▶ [Aim of the task]: Reproduce the following lines without any change, covering all of the material.

# START OF Data shown

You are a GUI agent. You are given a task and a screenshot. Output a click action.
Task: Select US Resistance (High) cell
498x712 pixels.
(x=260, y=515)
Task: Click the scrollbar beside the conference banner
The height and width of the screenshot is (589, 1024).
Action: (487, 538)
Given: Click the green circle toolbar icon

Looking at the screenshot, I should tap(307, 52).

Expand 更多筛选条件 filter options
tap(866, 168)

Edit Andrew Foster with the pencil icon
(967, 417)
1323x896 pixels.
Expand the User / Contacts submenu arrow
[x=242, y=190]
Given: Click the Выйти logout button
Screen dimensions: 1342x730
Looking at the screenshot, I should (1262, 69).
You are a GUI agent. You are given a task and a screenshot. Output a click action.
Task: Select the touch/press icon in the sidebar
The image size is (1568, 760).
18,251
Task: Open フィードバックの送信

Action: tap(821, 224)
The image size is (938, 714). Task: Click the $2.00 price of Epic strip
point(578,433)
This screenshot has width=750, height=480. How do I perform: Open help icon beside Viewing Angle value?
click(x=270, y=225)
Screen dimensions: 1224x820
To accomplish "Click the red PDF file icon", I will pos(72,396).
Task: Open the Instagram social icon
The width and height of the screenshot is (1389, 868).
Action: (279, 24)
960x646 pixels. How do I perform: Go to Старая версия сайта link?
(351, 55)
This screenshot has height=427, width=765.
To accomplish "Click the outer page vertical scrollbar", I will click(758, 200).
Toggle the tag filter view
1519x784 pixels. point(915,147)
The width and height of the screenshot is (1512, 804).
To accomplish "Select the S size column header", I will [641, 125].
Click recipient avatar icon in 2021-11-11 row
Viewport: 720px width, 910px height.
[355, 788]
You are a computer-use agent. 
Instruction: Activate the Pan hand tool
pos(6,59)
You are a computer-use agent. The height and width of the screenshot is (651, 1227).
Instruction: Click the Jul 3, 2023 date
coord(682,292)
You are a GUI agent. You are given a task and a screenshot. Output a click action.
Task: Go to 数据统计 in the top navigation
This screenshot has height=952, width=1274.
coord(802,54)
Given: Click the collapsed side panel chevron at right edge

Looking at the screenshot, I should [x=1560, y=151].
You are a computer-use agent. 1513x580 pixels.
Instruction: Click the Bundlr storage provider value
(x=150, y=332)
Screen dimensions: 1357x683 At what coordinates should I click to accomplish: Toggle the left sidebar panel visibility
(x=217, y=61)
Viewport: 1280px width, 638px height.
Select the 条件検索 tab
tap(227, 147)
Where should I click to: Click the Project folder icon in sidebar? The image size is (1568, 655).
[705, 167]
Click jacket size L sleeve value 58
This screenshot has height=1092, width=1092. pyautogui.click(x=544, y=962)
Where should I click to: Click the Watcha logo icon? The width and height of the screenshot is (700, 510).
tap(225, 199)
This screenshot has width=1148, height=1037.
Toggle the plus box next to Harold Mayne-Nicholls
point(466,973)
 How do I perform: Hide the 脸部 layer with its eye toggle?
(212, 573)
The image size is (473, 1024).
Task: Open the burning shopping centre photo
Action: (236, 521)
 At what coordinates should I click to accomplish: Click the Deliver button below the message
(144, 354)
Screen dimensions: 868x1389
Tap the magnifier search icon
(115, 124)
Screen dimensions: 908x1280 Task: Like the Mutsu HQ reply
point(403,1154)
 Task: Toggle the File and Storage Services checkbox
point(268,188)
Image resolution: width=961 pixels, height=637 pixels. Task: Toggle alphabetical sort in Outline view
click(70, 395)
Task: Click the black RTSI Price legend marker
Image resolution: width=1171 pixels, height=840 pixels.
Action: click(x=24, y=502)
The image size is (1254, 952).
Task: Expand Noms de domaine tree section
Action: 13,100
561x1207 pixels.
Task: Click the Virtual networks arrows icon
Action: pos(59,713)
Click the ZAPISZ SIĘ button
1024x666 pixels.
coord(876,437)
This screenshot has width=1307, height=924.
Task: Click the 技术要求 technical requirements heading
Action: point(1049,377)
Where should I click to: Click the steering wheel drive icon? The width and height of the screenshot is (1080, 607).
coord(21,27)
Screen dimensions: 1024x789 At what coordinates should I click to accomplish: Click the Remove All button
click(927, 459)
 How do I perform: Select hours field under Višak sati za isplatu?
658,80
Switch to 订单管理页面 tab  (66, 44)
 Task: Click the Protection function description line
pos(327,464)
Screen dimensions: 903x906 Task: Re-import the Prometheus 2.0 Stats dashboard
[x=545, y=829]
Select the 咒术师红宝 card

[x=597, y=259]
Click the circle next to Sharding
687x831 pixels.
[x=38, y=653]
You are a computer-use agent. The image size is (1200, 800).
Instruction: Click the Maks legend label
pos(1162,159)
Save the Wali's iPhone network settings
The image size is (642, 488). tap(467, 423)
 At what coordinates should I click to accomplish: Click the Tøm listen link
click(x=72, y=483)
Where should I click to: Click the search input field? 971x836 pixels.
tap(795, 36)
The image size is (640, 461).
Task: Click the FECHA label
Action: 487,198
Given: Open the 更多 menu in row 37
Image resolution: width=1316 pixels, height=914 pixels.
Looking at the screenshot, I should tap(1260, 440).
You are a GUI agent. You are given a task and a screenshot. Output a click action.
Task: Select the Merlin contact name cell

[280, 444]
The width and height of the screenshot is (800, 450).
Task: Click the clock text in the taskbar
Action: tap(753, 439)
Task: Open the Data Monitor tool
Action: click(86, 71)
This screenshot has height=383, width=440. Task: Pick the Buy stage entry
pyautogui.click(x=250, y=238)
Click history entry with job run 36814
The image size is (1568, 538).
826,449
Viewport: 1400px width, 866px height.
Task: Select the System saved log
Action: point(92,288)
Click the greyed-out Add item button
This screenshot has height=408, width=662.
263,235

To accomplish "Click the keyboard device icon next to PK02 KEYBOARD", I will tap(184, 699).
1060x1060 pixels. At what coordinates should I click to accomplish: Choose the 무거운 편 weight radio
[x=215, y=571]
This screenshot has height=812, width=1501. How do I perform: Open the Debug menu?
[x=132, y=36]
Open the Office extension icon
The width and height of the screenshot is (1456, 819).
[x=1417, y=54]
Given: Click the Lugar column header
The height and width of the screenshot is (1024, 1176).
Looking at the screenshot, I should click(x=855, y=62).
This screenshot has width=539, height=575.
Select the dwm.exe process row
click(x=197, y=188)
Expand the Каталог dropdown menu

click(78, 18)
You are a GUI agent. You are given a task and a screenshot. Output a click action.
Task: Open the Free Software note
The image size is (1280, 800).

# END OF Data shown

▶ [Solution to this task]:
You are a GUI agent. You are given a task and a screenshot. Output a click action.
Task: Select US Resistance (High) cell
498x712 pixels.
(x=260, y=515)
Task: Click the scrollbar beside the conference banner
The height and width of the screenshot is (589, 1024).
Action: (487, 538)
Given: Click the green circle toolbar icon

Looking at the screenshot, I should tap(307, 52).

Expand 更多筛选条件 filter options
tap(866, 168)

Edit Andrew Foster with the pencil icon
(967, 417)
1323x896 pixels.
Expand the User / Contacts submenu arrow
[x=242, y=190]
Given: Click the Выйти logout button
Screen dimensions: 1342x730
Looking at the screenshot, I should (1262, 69).
You are a GUI agent. You are given a task and a screenshot. Output a click action.
Task: Select the touch/press icon in the sidebar
The image size is (1568, 760).
18,251
Task: Open フィードバックの送信

Action: tap(821, 224)
The image size is (938, 714). Task: Click the $2.00 price of Epic strip
point(578,433)
This screenshot has width=750, height=480. How do I perform: Open help icon beside Viewing Angle value?
click(x=270, y=225)
Screen dimensions: 1224x820
To accomplish "Click the red PDF file icon", I will pos(72,396).
Task: Open the Instagram social icon
The width and height of the screenshot is (1389, 868).
Action: (279, 24)
960x646 pixels. How do I perform: Go to Старая версия сайта link?
(351, 55)
This screenshot has height=427, width=765.
To accomplish "Click the outer page vertical scrollbar", I will click(758, 200).
Toggle the tag filter view
1519x784 pixels. point(915,147)
The width and height of the screenshot is (1512, 804).
To accomplish "Select the S size column header", I will [641, 125].
Click recipient avatar icon in 2021-11-11 row
Viewport: 720px width, 910px height.
[355, 788]
You are a computer-use agent. 
Instruction: Activate the Pan hand tool
pos(6,59)
You are a computer-use agent. The height and width of the screenshot is (651, 1227).
Instruction: Click the Jul 3, 2023 date
coord(682,292)
You are a GUI agent. You are given a task and a screenshot. Output a click action.
Task: Go to 数据统计 in the top navigation
This screenshot has height=952, width=1274.
coord(802,54)
Given: Click the collapsed side panel chevron at right edge

Looking at the screenshot, I should [x=1560, y=151].
You are a computer-use agent. 1513x580 pixels.
Instruction: Click the Bundlr storage provider value
(x=150, y=332)
Screen dimensions: 1357x683 At what coordinates should I click to accomplish: Toggle the left sidebar panel visibility
(x=217, y=61)
Viewport: 1280px width, 638px height.
Select the 条件検索 tab
tap(227, 147)
Where should I click to: Click the Project folder icon in sidebar? The image size is (1568, 655).
[705, 167]
Click jacket size L sleeve value 58
This screenshot has height=1092, width=1092. pyautogui.click(x=544, y=962)
Where should I click to: Click the Watcha logo icon? The width and height of the screenshot is (700, 510).
tap(225, 199)
This screenshot has width=1148, height=1037.
Toggle the plus box next to Harold Mayne-Nicholls
point(466,973)
 How do I perform: Hide the 脸部 layer with its eye toggle?
(212, 573)
The image size is (473, 1024).
Task: Open the burning shopping centre photo
Action: (236, 521)
 At what coordinates should I click to accomplish: Click the Deliver button below the message
(144, 354)
Screen dimensions: 868x1389
Tap the magnifier search icon
(115, 124)
Screen dimensions: 908x1280 Task: Like the Mutsu HQ reply
point(403,1154)
 Task: Toggle the File and Storage Services checkbox
point(268,188)
Image resolution: width=961 pixels, height=637 pixels. Task: Toggle alphabetical sort in Outline view
click(70, 395)
Task: Click the black RTSI Price legend marker
Image resolution: width=1171 pixels, height=840 pixels.
Action: click(x=24, y=502)
The image size is (1254, 952).
Task: Expand Noms de domaine tree section
Action: 13,100
561x1207 pixels.
Task: Click the Virtual networks arrows icon
Action: pos(59,713)
Click the ZAPISZ SIĘ button
1024x666 pixels.
coord(876,437)
This screenshot has width=1307, height=924.
Task: Click the 技术要求 technical requirements heading
Action: point(1049,377)
Where should I click to: Click the steering wheel drive icon? The width and height of the screenshot is (1080, 607).
coord(21,27)
Screen dimensions: 1024x789 At what coordinates should I click to accomplish: Click the Remove All button
click(927, 459)
 How do I perform: Select hours field under Višak sati za isplatu?
658,80
Switch to 订单管理页面 tab  (66, 44)
 Task: Click the Protection function description line
pos(327,464)
Screen dimensions: 903x906 Task: Re-import the Prometheus 2.0 Stats dashboard
[x=545, y=829]
Select the 咒术师红宝 card

[x=597, y=259]
Click the circle next to Sharding
687x831 pixels.
[x=38, y=653]
You are a computer-use agent. The image size is (1200, 800).
Instruction: Click the Maks legend label
pos(1162,159)
Save the Wali's iPhone network settings
The image size is (642, 488). tap(467, 423)
 At what coordinates should I click to accomplish: Click the Tøm listen link
click(x=72, y=483)
Where should I click to: Click the search input field? 971x836 pixels.
tap(795, 36)
The image size is (640, 461).
Task: Click the FECHA label
Action: 487,198
Given: Open the 更多 menu in row 37
Image resolution: width=1316 pixels, height=914 pixels.
Looking at the screenshot, I should tap(1260, 440).
You are a GUI agent. You are given a task and a screenshot. Output a click action.
Task: Select the Merlin contact name cell

[280, 444]
The width and height of the screenshot is (800, 450).
Task: Click the clock text in the taskbar
Action: tap(753, 439)
Task: Open the Data Monitor tool
Action: click(86, 71)
This screenshot has height=383, width=440. Task: Pick the Buy stage entry
pyautogui.click(x=250, y=238)
Click history entry with job run 36814
The image size is (1568, 538).
826,449
Viewport: 1400px width, 866px height.
Task: Select the System saved log
Action: point(92,288)
Click the greyed-out Add item button
This screenshot has height=408, width=662.
263,235

To accomplish "Click the keyboard device icon next to PK02 KEYBOARD", I will tap(184, 699).
1060x1060 pixels. At what coordinates should I click to accomplish: Choose the 무거운 편 weight radio
[x=215, y=571]
This screenshot has height=812, width=1501. How do I perform: Open the Debug menu?
[x=132, y=36]
Open the Office extension icon
The width and height of the screenshot is (1456, 819).
[x=1417, y=54]
Given: Click the Lugar column header
The height and width of the screenshot is (1024, 1176).
Looking at the screenshot, I should click(x=855, y=62).
This screenshot has width=539, height=575.
Select the dwm.exe process row
click(x=197, y=188)
Expand the Каталог dropdown menu

click(78, 18)
You are a GUI agent. You are given a task and a screenshot. Output a click action.
Task: Open the Free Software note
The image size is (1280, 800).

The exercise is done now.